Не переставая говорить, Федоров теперь мог уже расслабиться. Говорение – вот та вещь, которая удавалась ему в жизни лучше всего. Он почувствовал, как выравнивается его дыхание. До этого момента он не проводил связи между книгой и сегодняшним моментом своей жизни, но сейчас эта связь возникла перед ним совершенно ясно, и он даже удивился, что не видел ее до сих пор.
– Для бабушки была трагедия, что никто из нас не обладал художественным талантом. Даже в конце ее жизни, когда я уже изучал в университете экономику, она убеждала меня сделать еще одну попытку. Но я был не в силах этим заниматься. Она любила повторять, что вот мой брат Дмитрий наверняка стал бы великим художником, но так она говорила только потому, что Дмитрий погиб. Мертвых можно представить себе в любой роли. А мы с братом стали профессиональными зрителями. Некоторые люди рождены, чтобы производить великое искусство, а другие – чтобы этим искусством восхищаться. А как вы считаете? Это сам по себе такой особый талант, быть аудиторией в опере, зрителем в картинной галерее. Чтобы слушать величайшее в мире сопрано, тоже надо этим талантом обладать. Не каждый же может стать артистом. Должны быть и те, кто воспринимает их искусство, кто любит и восхищается тем, что имеют честь видеть.
Федоров говорил медленно, делал длинные паузы между предложениями, поэтому Гэну не приходилось напрягаться, чтобы их понять, но именно поэтому всем было трудно что-либо сказать, когда Федоров кончил свой рассказ.
– Очаровательная история, – выговорила наконец Роксана.
– Но в ней еще надо поставить точку.
Роксана откинулась на стуле, ожидая услышать про точку.
– Может быть, я не произвожу впечатления человека, глубоко понимающего искусство, но своим рассказом я хотел вас уверить, что это именно так. Что значит для вас министр торговли в России? И тем не менее благодаря своему воспитанию я чувствую себя вполне подготовленным.
И снова Роксане показалось, что за этим должно последовать что-то еще, и, когда ничего не последовало, она спросила:
– Подготовленным для чего?
– Для любви к вам, – ответил Федоров. – Я вас люблю.
Гэн посмотрел на Федорова и замигал. Кровь отлила от его лица.
– Что он сказал? – спросила Роксана.
– Смелее, – сказал Федоров. – Переведите ей это.
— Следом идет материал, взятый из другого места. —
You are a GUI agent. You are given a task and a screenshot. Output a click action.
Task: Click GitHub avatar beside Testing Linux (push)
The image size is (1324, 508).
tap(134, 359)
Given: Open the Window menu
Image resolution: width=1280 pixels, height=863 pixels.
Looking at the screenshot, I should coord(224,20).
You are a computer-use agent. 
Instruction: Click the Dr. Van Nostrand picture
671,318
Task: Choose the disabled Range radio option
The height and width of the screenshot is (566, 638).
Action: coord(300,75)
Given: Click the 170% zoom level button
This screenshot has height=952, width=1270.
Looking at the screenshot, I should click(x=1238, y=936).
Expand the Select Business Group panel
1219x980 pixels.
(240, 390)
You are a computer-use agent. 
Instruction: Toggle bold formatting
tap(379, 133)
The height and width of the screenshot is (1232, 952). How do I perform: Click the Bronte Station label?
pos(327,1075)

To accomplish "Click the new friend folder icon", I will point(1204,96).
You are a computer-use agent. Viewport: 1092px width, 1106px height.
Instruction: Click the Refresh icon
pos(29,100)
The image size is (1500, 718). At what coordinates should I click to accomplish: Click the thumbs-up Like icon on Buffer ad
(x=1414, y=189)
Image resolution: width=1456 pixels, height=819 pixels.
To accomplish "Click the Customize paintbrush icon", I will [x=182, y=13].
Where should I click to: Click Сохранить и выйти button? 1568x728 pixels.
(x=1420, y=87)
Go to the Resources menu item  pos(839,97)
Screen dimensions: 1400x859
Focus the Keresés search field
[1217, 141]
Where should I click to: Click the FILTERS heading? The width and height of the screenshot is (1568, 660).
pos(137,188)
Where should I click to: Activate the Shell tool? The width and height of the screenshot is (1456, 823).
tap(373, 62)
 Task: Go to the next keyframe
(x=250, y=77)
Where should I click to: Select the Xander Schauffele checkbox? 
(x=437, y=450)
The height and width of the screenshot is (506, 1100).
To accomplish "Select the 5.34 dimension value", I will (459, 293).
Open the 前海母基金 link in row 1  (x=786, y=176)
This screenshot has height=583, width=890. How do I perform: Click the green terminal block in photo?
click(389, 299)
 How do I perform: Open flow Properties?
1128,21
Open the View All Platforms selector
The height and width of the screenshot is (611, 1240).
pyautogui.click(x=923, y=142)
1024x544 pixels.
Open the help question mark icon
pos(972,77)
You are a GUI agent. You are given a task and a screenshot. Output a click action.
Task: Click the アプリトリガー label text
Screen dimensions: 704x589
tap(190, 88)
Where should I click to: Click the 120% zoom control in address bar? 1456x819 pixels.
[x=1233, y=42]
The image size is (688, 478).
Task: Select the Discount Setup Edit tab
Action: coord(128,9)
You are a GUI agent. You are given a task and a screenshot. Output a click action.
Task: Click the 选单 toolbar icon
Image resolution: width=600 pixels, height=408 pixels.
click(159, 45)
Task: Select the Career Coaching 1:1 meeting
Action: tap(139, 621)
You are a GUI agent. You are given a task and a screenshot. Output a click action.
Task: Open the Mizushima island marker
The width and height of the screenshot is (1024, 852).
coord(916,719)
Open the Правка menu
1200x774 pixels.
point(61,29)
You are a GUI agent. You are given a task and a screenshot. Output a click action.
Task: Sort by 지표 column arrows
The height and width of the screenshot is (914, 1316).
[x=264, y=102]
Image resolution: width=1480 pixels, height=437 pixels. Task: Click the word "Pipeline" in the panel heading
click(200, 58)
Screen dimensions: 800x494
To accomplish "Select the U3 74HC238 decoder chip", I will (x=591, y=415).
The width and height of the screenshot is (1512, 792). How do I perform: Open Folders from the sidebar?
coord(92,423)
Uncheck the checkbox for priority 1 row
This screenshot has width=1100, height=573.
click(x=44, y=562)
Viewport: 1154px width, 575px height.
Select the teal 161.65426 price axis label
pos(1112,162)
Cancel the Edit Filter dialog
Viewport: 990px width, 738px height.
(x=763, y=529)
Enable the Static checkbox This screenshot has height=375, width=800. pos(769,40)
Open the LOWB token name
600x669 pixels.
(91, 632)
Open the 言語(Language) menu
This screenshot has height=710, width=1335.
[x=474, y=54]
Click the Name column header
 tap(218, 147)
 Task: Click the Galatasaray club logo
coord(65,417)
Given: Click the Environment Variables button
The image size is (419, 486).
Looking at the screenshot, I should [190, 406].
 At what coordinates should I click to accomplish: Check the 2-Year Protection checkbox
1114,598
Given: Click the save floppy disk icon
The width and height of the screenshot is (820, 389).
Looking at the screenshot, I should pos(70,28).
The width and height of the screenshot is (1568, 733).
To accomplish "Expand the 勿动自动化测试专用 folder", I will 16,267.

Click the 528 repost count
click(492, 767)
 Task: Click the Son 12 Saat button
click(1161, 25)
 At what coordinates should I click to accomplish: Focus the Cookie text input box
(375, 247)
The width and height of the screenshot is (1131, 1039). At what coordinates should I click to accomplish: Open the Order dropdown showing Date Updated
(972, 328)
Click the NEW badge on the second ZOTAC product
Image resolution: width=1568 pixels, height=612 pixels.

Волосы Роксаны были убраны с лица и стянуты на затылке эластичной лентой, найденной и принесенной ей из комнаты старшей дочери вице-президента. Без косметики и украшений, с зачесанными назад волосами она могла показаться совершенно обычной женщиной, если бы они не знали, на что она способна. Гэн подумал, что она весьма терпелива, раз смогла выслушать такую длинную историю Федорова, вообще не спускать с него глаз и ни разу не отвернуться к окну. По его мнению, о ней хорошо говорило и то, что она выбрала себе в компанию господина Осокаву, хотя могла бы выбрать менее достойного, но все же говорящего по-английски человека. Гэн высоко ценил ее пение, это разумелось само собой. Каждый день, слушая его, он чувствовал себя глубоко растроганным. Но он не любил ее. Правда, его об этом и не просили. Вряд ли ей бы даже в голову пришло, что Гэн может в нее влюбиться. И тем не менее ему было неловко. Раньше он никогда об этом не думал, но теперь был совершенно уверен, что думал, и даже удивлялся, почему это он никогда не говорил и не писал слов любви, ни от своего лица, ни от лица других людей. Поздравления с днем рождения и письма домой он заканчивал просьбой: «Пожалуйста, берегите себя». Ни сестрам, ни родителям он никогда не говорил: «Я тебя люблю». Ни тем трем женщинам, с которыми он спал в своей жизни, ни тем девушкам, которых иногда провожал после лекций в университете, он тоже этого не говорил. Ему просто не приходило это на ум, и вот теперь, впервые в жизни, когда он жаждет сказать эти слова любимой женщине, он вынужден переводить их для чужих ему мужчины и женщины.